Pessoalmente acho muito complexo e até inviável fazer juízos moralizantes e taxativos de caráter individual sobre um fenômeno que é social, e por sobretudo institucional – e falo institucional pois deveria ser o poder público responsável por espalhar o cuidado coletivo como mensagem. Mas o que acontece de maneira certa e concreta é todo o contrário, as políticas de saúde pública são fundadas na total ausência de afeto pela vida, por isso se entende de que não exista guia alguma que não seja o autocuidado de cada um, pois está em evidência que é “nós por nós”, desde que toda esta grande merda explodiu. As mortes avançam de maneira fria e banal, ninguém se importa no Planalto se as UTIs estão lotadas e que podemos esperar nada do grande empresariado, talvez um pouco de caridade “altruísta” pela TV a cada mil trabalhadores infectados ou mortos.

Cada pessoa tem seu tempo e seu plano de redução de danos. Ninguém pode se sentir obrigado a sair de casa se tem medo, esta é uma escolha (que deveria ser um direito). Porém, também existe o legítimo desejo de ver essa energia individual e livre de medo se organizar de maneira articulada para abraçar a todos aqueles que, anos após anos, são invisibilizados pelo estado e o capital – e que agora, mais do que nunca, precisam ver esse coletivo sedento de encontros fazer a sua parte. Sinta a energia entrando em seu corpo!
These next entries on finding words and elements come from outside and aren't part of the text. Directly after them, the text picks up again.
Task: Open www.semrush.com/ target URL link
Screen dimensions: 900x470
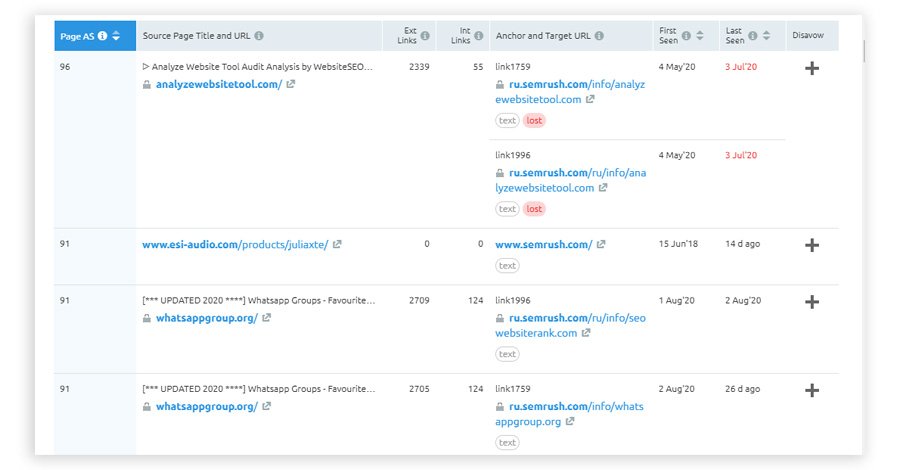Action: click(544, 244)
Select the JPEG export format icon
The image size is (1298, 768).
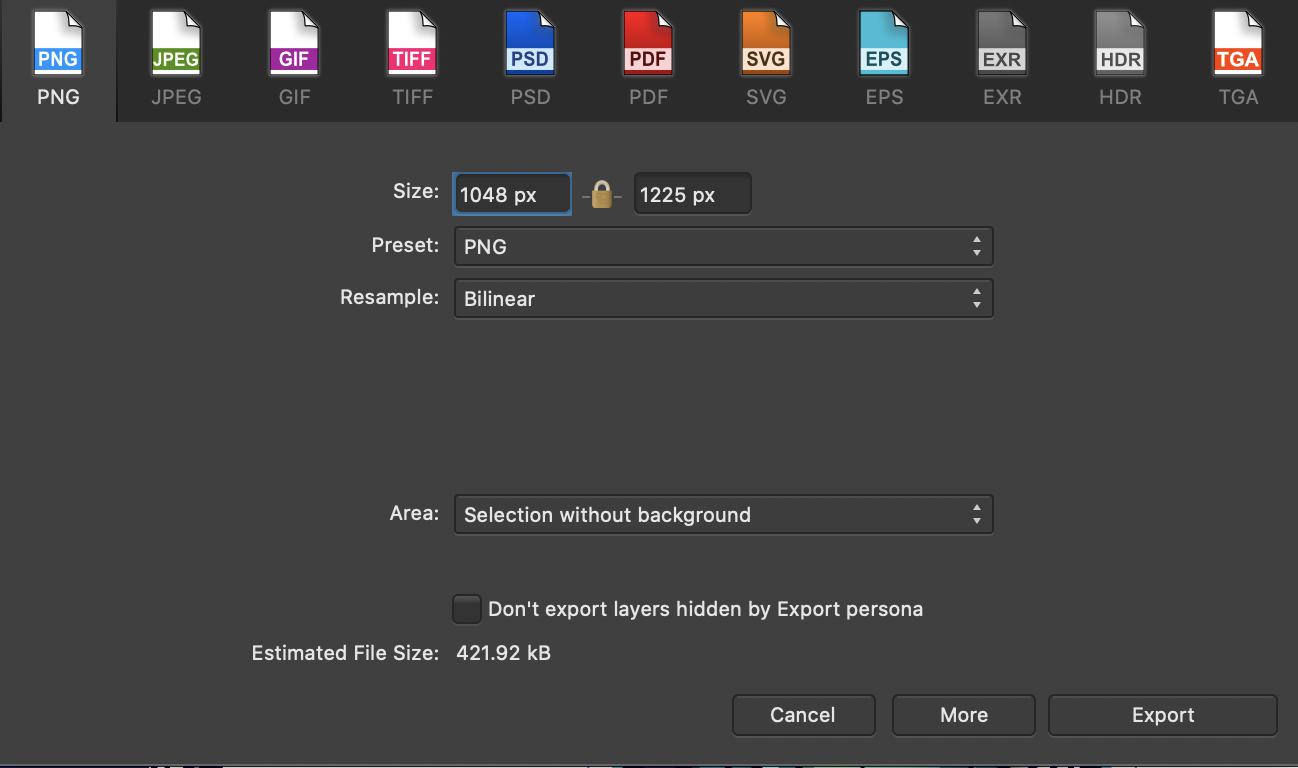click(x=175, y=46)
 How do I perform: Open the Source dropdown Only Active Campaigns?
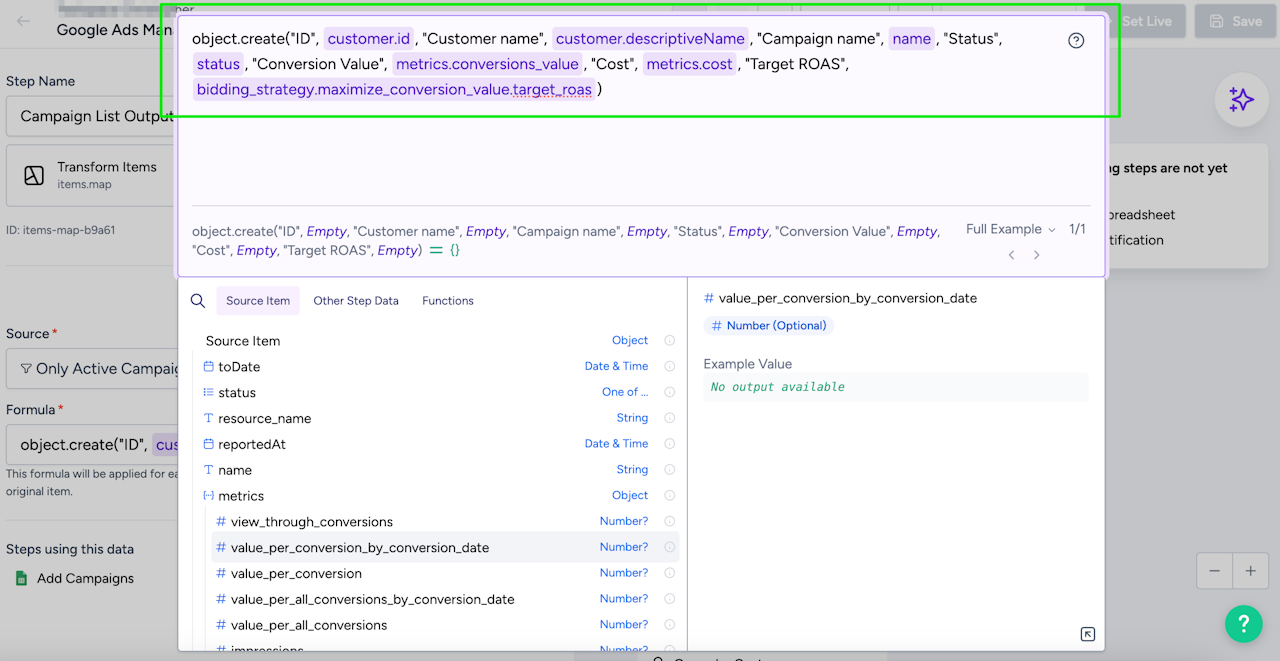click(x=92, y=368)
Existem múltiplas formas de quebrar com o isolamento social que vão além dos encontros “clandestinos” da amizade. Também existe o rolê do apoio mútuo, em que um abraço solidário se constitui em ajuda real para outros. Você já se perguntou como está seu vizinho ou vizinha? Se lhe falta comida ou dinheiro para pagar as contas? As necessidades das pessoas que não têm escolhas nem privilégios não são poucas, a única coisa que sobra são as urgências. Por isso se faz necessário sempre perguntar e conhecer as realidades de nossos bairros, se involucrar para quebrar com o gelo individualista que a sociedade capitalista nos educou.

Se você pergunta entre amigos ou conhecidos da sua área, vai se encontrar com projetos maravilindos de apoio mútuo e solidariedade, como o do movimento “RIO VERMELHO SOLIDÁRIO”, o qual vem atuando no norte da ilha de Florianópolis desde o começo da pandemia. O movimento estendeu de maneira organizada, independente e autônoma os laços solidários do bairro, focando nas necessidades dos mais vulnerabilizados pela pandemia e pelo sistema. No trabalho do Rio Vermelho Solidário se pode destacar o incentivo às hortas comunitárias e domiciliares; a realização de cozinhas comunitárias; feiras de trocas; produção de sabão a partir da arrecadação de óleo usado coletado dos moradores; e entrega de cestas básicas.

Os exemplos de solidariedade são uma chance de romper com as bolhas, pois não tem bolha que seja saudável, agora menos que nunca. Tentemos construir o mundo que nossos algozes odeiam; pois, por eles, a gente deveria ficar na bolha mesmo, sendo amáveis e omissos com o genocídio enquanto olhamos para o mar.

Para finalizar esta coluna quero dizer que o intuito das linhas aqui lançadas não são de procurar a culpa desde um altar moral, mas sim procurar com urgência a coerência entre aqueles que abraçam o carinho pela vida e a liberdade como um direito coletivo de práxis cotidiana.

Ignacio Munhoz é imigrante Latinoamericano, pesquisador informal das lutas populares, amante dos chocolates e do Colo Colo. Serigrafista emergencial até novo aviso. Samba e rap fazem parte do seu equilíbrio espiritual. Colunas de opinião quinzenais sobre conjuntura Latinoamericana.